BostonUrbEx wrote:If this gets built, it will be detrimental to every planned project in the pipeline. It will be pointed to as a reason not to invest in transit. The state's credibility will be severely damaged when people see the poor ridership and final cost of construction.
Which is why you'll see the Army Corps recommendations abandoned entirely. Eliminate electrification and the swamp causeway, and SCR will become much more cost-sustainable, all while providing the T with more backers outside of 128, which it sorely needs right now. I think there are better uses for the money, but unfortunately, politics is a thing, and satisfying an extremely vocal part of the state that's currently unserved by the T by building a reasonable, cost-controlled extension will ultimately be beneficial in the long run as far as improving the T's image to the whiners outside of Boston.

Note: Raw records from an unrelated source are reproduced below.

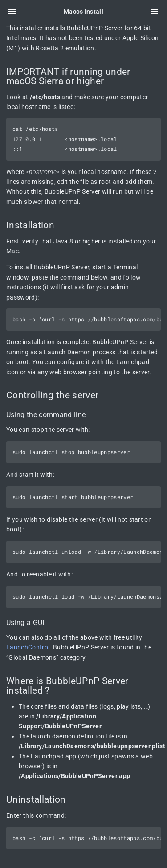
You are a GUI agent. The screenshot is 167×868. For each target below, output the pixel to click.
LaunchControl (28, 647)
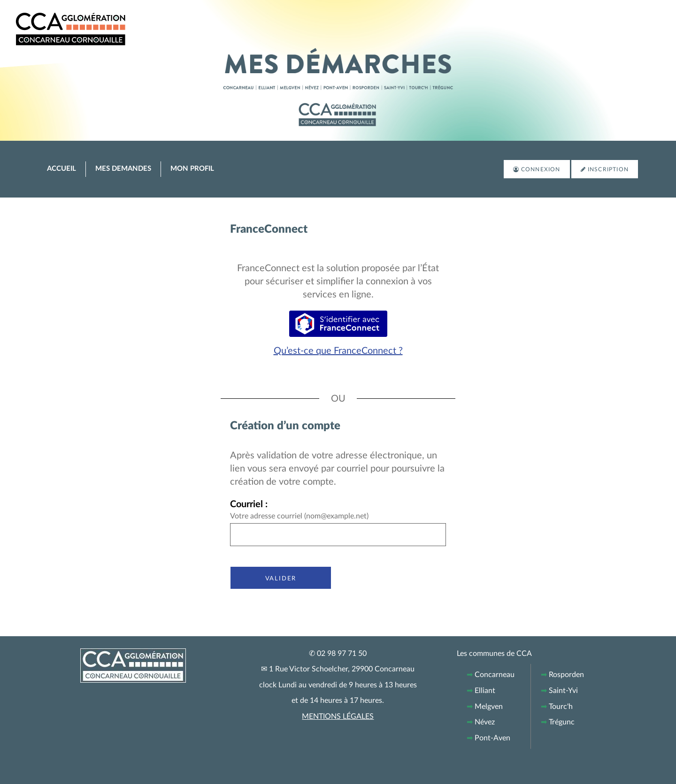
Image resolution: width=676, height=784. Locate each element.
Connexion (541, 169)
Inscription (608, 169)
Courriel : (249, 504)
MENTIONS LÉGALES (338, 716)
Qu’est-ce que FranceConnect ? (338, 351)
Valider (281, 578)
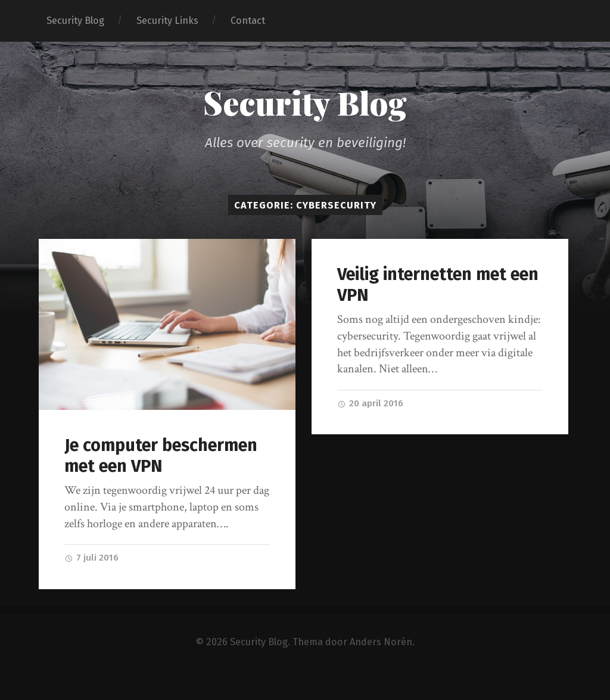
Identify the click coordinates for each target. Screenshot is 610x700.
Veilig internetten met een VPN (438, 285)
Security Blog (75, 20)
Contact (248, 20)
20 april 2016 (370, 403)
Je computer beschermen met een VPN (161, 456)
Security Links (167, 20)
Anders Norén (381, 642)
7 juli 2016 (91, 558)
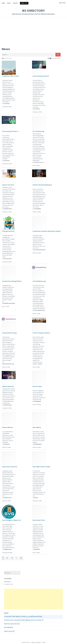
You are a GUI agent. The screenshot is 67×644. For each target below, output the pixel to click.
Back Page (62, 3)
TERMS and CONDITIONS (36, 642)
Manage (15, 3)
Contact (44, 642)
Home (3, 3)
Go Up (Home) (7, 581)
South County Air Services (12, 623)
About (9, 3)
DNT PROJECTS (8, 626)
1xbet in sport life (9, 630)
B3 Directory (33, 10)
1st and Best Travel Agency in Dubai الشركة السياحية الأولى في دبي (23, 616)
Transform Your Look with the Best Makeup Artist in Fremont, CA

I wish it wasn't necessary, but we're not New York, and so far, Boston and the state at large have yet to see any leadership with the stones to tell everyone outside 495 to quit bitching about spending money on the T because Boston and Cambridge are the economic life-forces of a state that would otherwise look like southern Michigan without them. What's good for Boston is good for the state, and it's a shame that more people aren't made aware of that, because right now Boston desperately needs all of those major T improvements. Maybe SCR will get them to shut up long enough to push the other improvements through.
Besides, I think people will be too busy talking about the crush-loads that the GLX will be sustaining from opening day (while any real estate within a mile of it doubles in value overnight) to care about SCR.